All project content is available both online and offline in the team workspaces without any hard copies that need to be carried around. During class, when Leslie is lecturing, the electronic smartboard is being used as a lecture tool. At the end of class Leslie saves that document and then posts it up on Collanos and the students can refer to it whenever they want. Often these notes contain vital information for the students which were discovered in the classroom (spontaneously) and, therefore, could not have been in her lecture notes. This ensures that all students get the same information. They do not have to rely so much on their notes.

 

The requirement to support rich media files in this setting is key to the success of the project, as she demonstrates:

 

“Yesterday we had a video conference with the sponsor company and the 20-minute event was recorded. It is now up on Collanos for the students to listen to anytime they wish, to remind them of some of the important projects aspects that were discussed.
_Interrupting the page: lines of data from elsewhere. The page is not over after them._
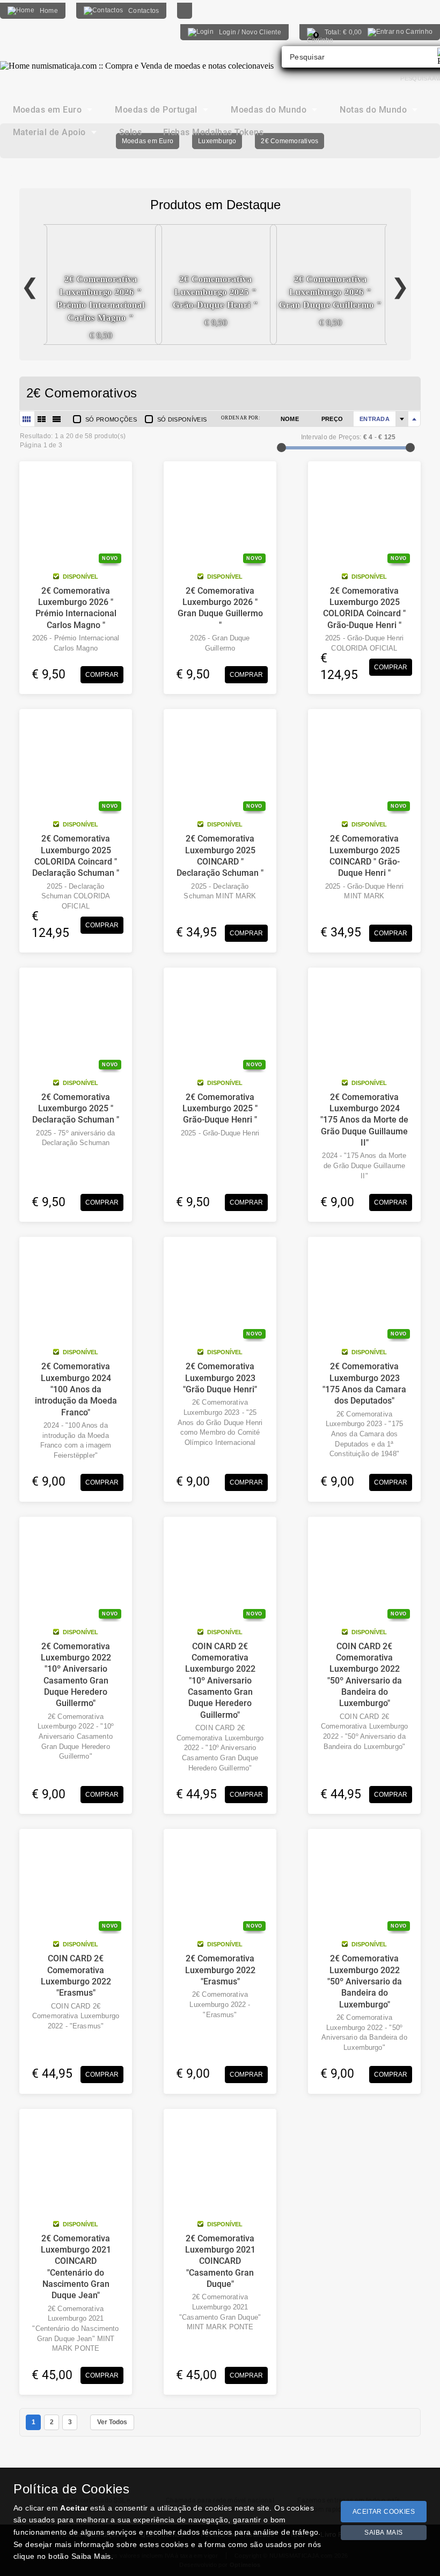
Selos (130, 132)
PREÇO (332, 419)
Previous (30, 284)
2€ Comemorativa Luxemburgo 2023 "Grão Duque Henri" (220, 1377)
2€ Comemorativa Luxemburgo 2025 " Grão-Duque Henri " (220, 1108)
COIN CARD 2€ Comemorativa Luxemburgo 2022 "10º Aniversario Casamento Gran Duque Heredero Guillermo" (220, 1680)
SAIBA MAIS (383, 2532)
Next (400, 284)
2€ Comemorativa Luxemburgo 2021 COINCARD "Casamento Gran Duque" (220, 2261)
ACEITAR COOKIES (384, 2511)
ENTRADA (375, 419)
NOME (290, 419)
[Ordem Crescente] (402, 418)
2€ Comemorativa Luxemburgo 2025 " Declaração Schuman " (75, 1108)
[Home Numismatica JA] (137, 58)
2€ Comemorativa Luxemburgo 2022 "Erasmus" (220, 1970)
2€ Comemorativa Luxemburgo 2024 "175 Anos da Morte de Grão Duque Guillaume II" (364, 1120)
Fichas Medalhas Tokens (213, 132)
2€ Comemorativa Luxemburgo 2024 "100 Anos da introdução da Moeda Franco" (76, 1389)
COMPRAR (102, 674)
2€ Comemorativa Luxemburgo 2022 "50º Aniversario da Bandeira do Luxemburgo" (364, 1981)
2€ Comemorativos (289, 141)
As the teams are embarking on their user research (home-site visits) they will be recording both audio and video and they will be able to post each of their visits onto Collanos immediately so that everyone in the class can share that knowledge.”

 

Though many of the other software that is out there allow these same sorts of things to happen, there are two main reasons that Leslie chose Collanos, as she explains:

 

“First of all, it is dead easy to use. Drag and drop, that’s a common mantra amongst Mac users, works superbly on Collanos. Most other software requires extensive uploading steps that make the process of getting work up onto the sites daunting. On Collanos it is easy. Second, the ability for team members to be in different places, open a document and all work on it simultaneously, using the instant messaging tool to communicate (or the discussion tool), makes collaboration across geographical distances possible.”

 

Leslie immediately followed up with a third reason:

 

“Another reason that I just figured out while writing this is that the setup of our workspace was super easy. Adding folders and organizing them in an understandable manner is as simple as “add folder”. When it is added you can drag and drop it anywhere.”

 

Results

By selecting Collanos Workplace students are able to access information that otherwise would have been difficult to obtain and can act on it instantly. Sponsor members are able to be actively engaged in the project and reduce decision cycle times significantly. Faculty members spend more time being active participants in the project and less time on administering it. The level of interaction between teams is constant and having a digital collaboration tool has aided the teams with this communication and has aided the professors in following along with them to not only see progress but to track methods and content for further research.

 

To conclude, Leslie summarized her experience using Collanos as follows:


“With all due respect to the fancier enterprise-level applications available on campus, when it comes down to intensive team projects, a collaboration centric application, such as Collanos, not only addresses our true needs but adds an element of fun - all at zero cost, with a very short learning curve. The teams of students function at a higher level with the accessibility to shared information that Collanos provides. I am excited to see the developments that Collanos is coming up with and hope to continue to use this product in future courses I am teaching.”